PROBLEM TO WORK ON = Return nothing but the lines from the one with "Task: Click Yükle under Rocket League" through the one with "the Araratbank logo" in the data below, word for word and without pictures.

GIVEN DATA =
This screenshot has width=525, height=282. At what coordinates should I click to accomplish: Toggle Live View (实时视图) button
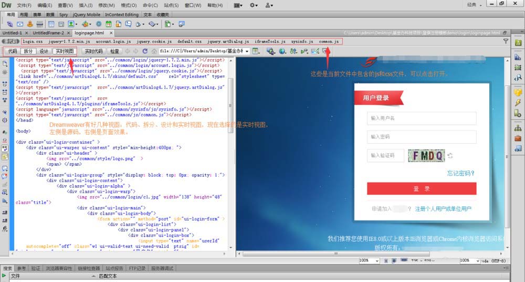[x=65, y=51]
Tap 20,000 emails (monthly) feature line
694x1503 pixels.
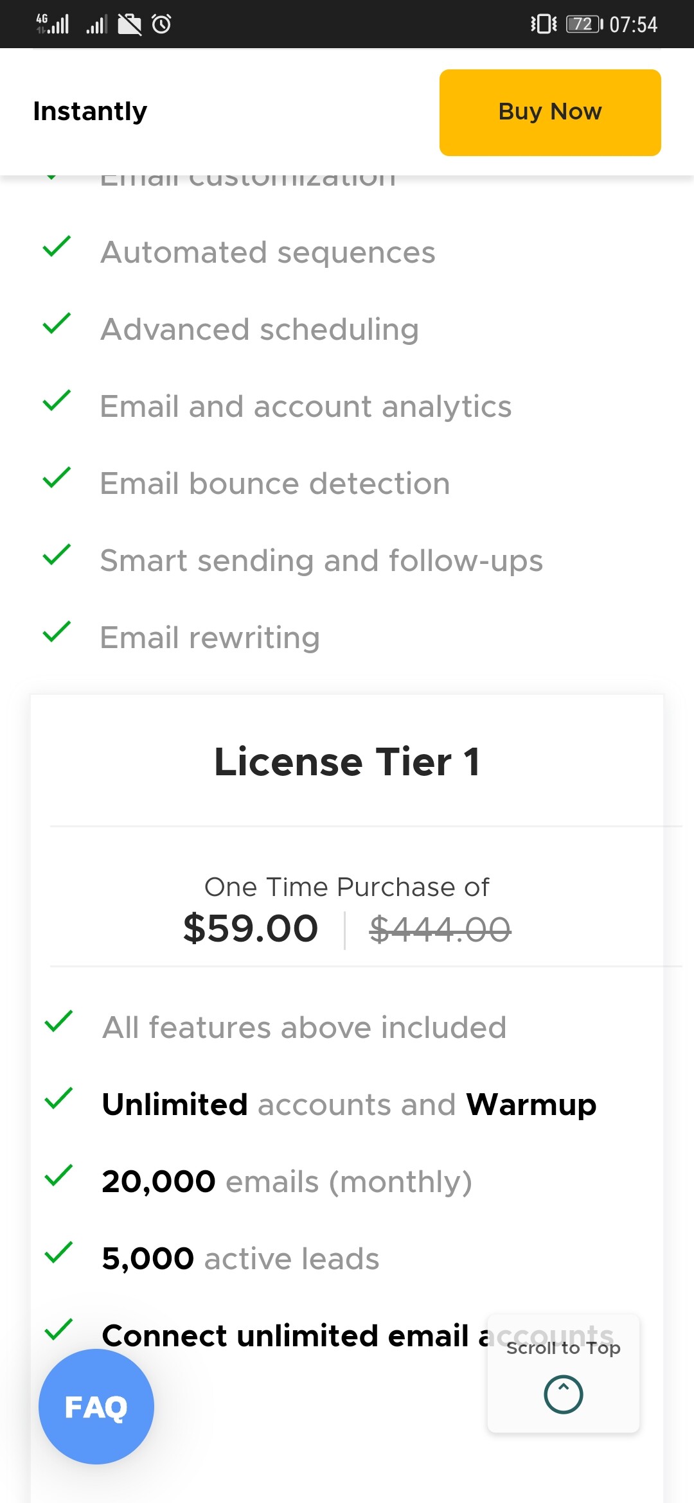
...
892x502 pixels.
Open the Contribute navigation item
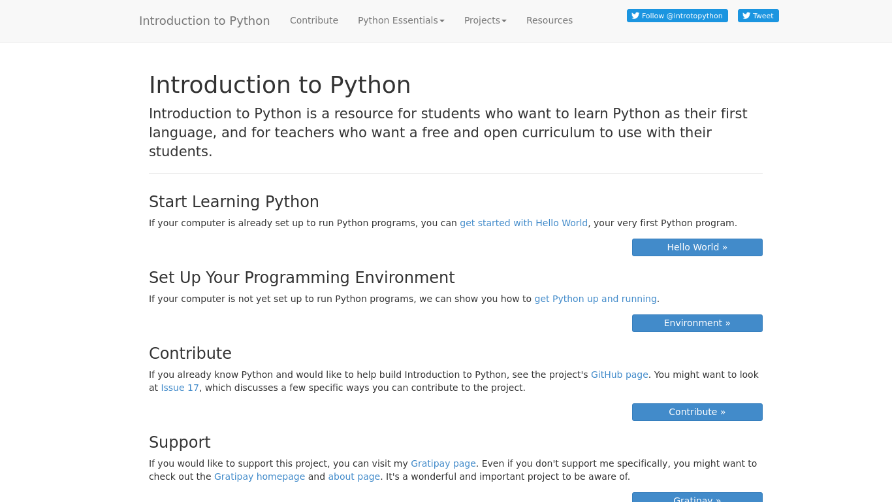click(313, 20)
--
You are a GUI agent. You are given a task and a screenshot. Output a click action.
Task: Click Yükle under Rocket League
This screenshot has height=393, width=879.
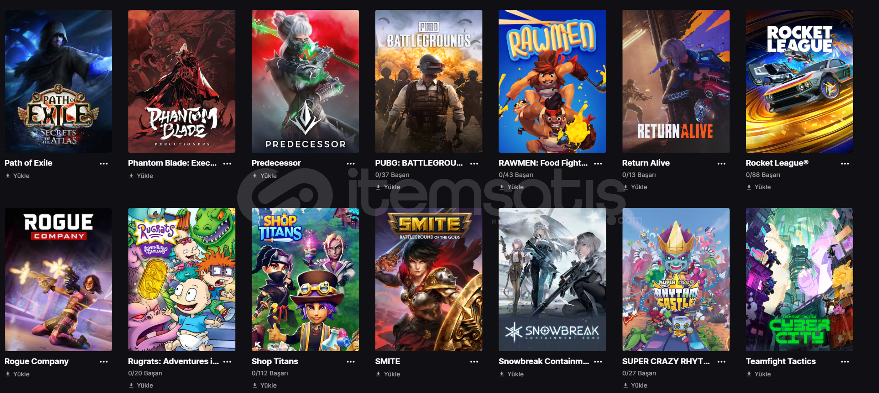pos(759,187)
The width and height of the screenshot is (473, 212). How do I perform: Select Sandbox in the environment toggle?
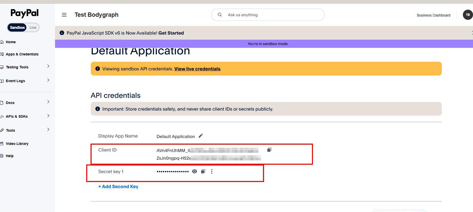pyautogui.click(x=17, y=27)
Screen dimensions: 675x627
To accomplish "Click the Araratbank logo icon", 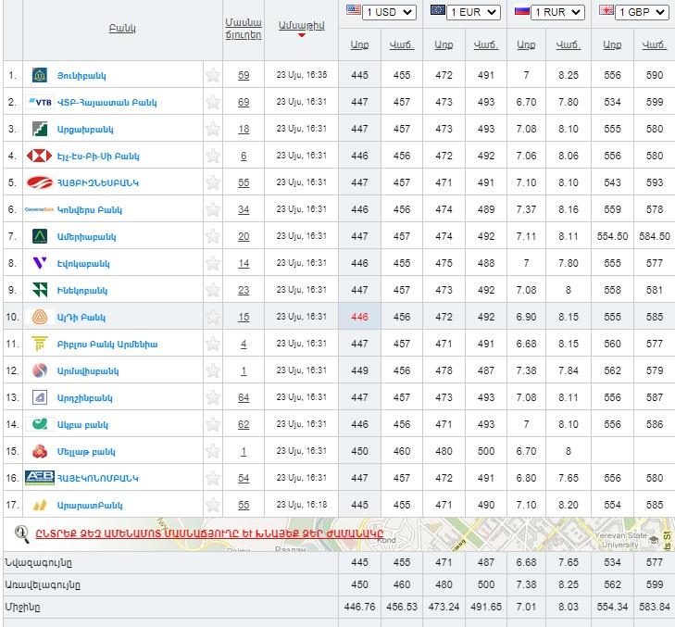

ANSWER TO THIS PROBLEM =
Task: Click Yükle under Rocket League
This screenshot has height=393, width=879.
pos(759,187)
The width and height of the screenshot is (473, 212). How do I perform: Select Sandbox in the environment toggle?
pyautogui.click(x=17, y=27)
Screen dimensions: 675x627
To accomplish "Click the Araratbank logo icon", 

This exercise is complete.